Overview 

The Leinster Schools Rugby Senior League is a rugby union competition for secondary schools affiliated to the Leinster Branch of the IRFU. It is played before Christmas, after which the Leinster Schools Rugby Senior Cup is played. It is a 12 school competition played by the strongest schools outside of the "Big Six”. The so-called "Big Six" of Leinster schools rugby (Blackrock College, Clongowes Wood College, St Mary's College, Dublin, Terenure College, Belvedere College and St Michael's College, Dublin) do not participate in the competition, although St Michael's College, Dublin used to participate in the competition winning it in 1998.   For the most part it is participated in by mostly private schools but 4 public schools participate in it as well.

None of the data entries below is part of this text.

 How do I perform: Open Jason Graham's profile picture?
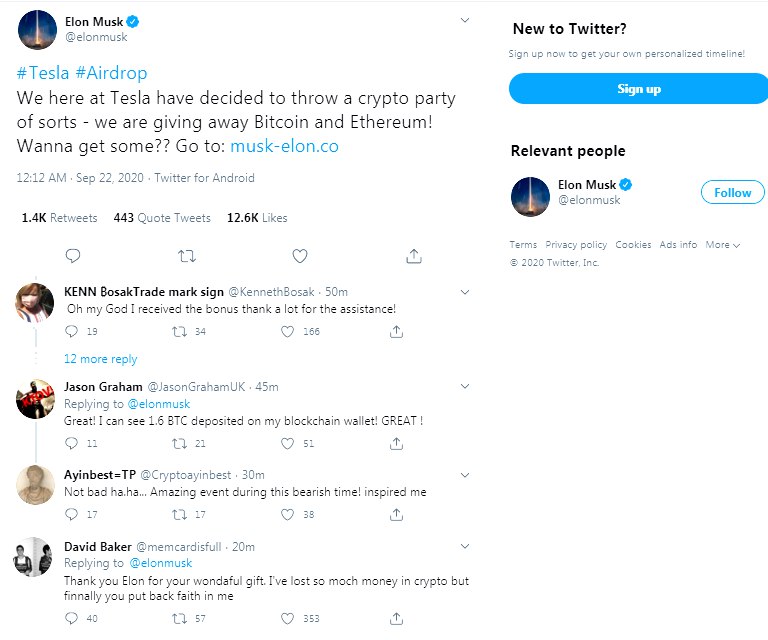(35, 399)
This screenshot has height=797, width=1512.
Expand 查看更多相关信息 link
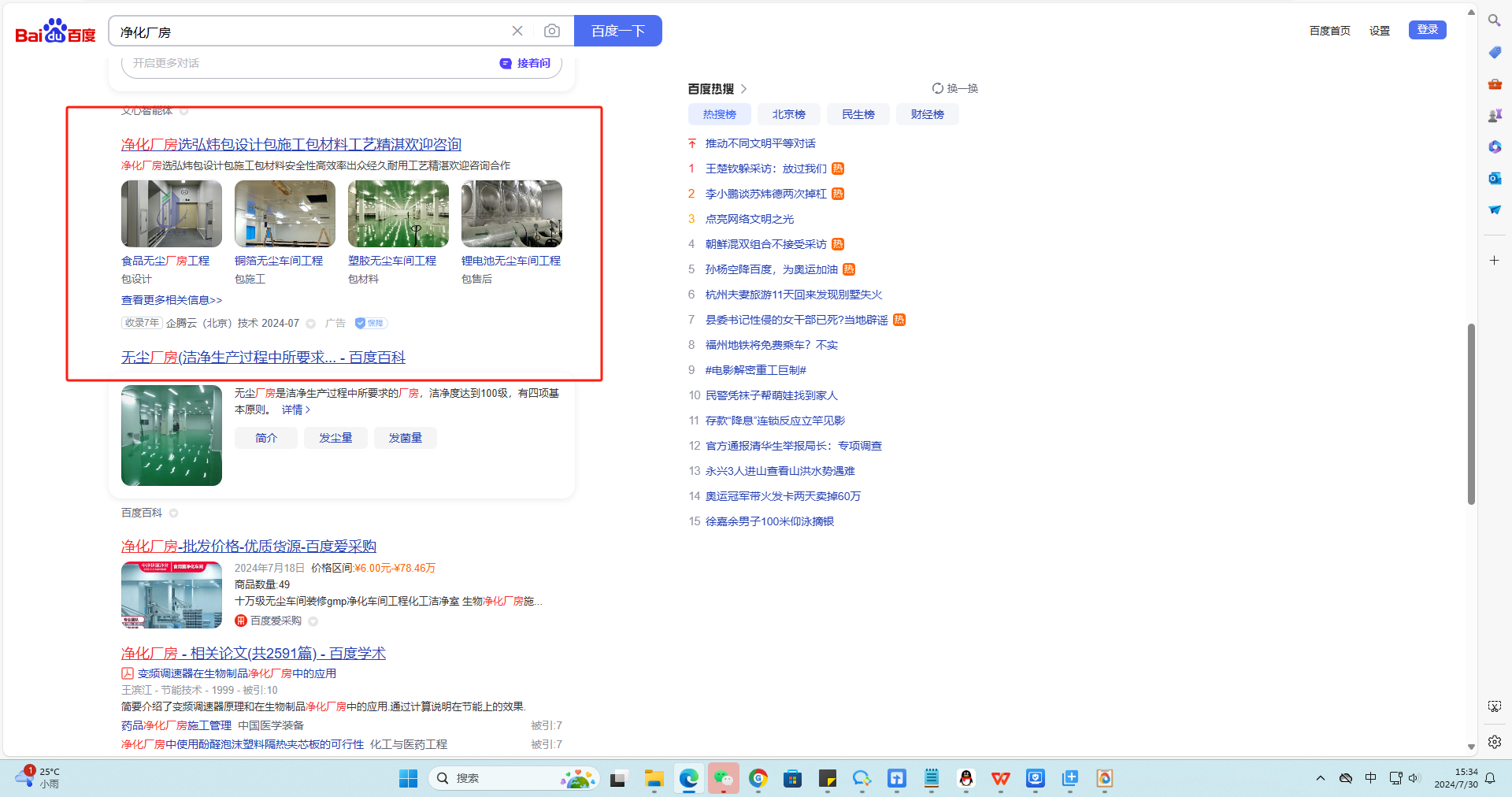(172, 300)
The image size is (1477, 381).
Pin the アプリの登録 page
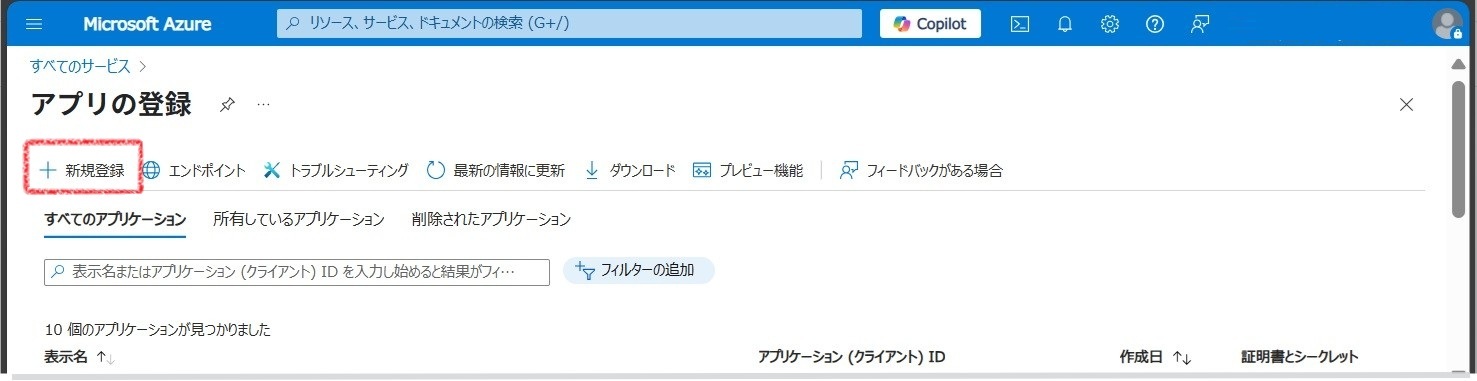227,104
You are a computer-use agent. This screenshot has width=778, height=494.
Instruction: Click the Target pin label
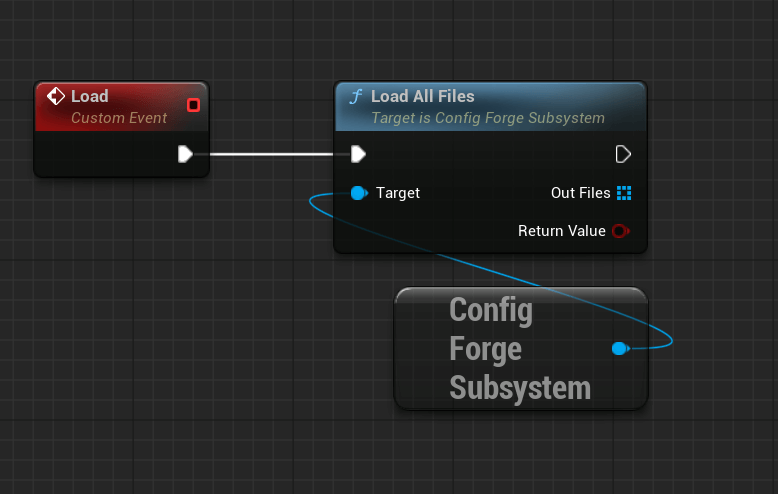click(x=398, y=193)
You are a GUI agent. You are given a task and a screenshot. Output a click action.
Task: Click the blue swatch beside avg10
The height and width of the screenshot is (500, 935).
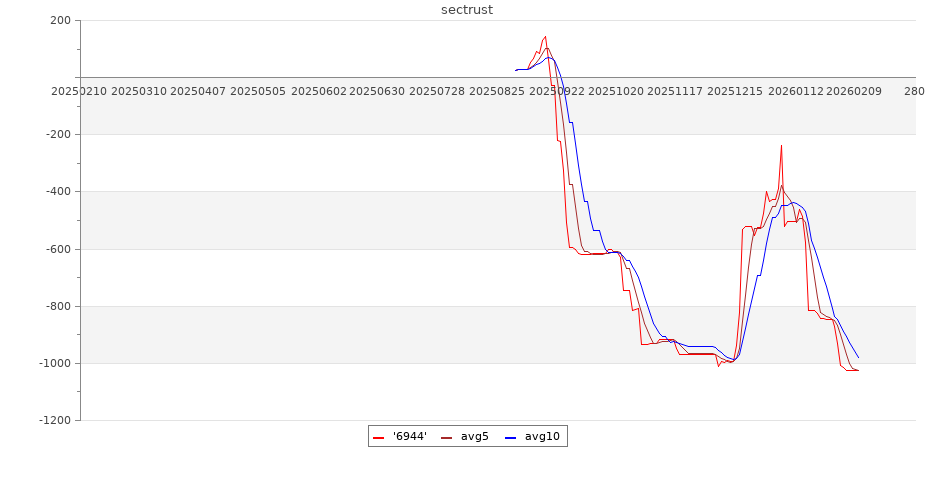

Schools in the league often provide the biggest form of competition to the "Big Six" in the Leinster Schools Rugby Senior Cup. Schools that participated in the league, outside of the "Big Six" that has gone to win the Leinster Schools Rugby Senior Cup: Cistercian College, Roscrea (2015) against Belvedere College, Newbridge College (2020, shared with Clongowes Wood College due to COVID-19 pandemic) and Gonzaga College (2023) against Blackrock College.

Winners

School with the most Titles: Gonzaga College (7 titles)
Most straight titles in a row: St. Gerard's School, 3 titles in a row.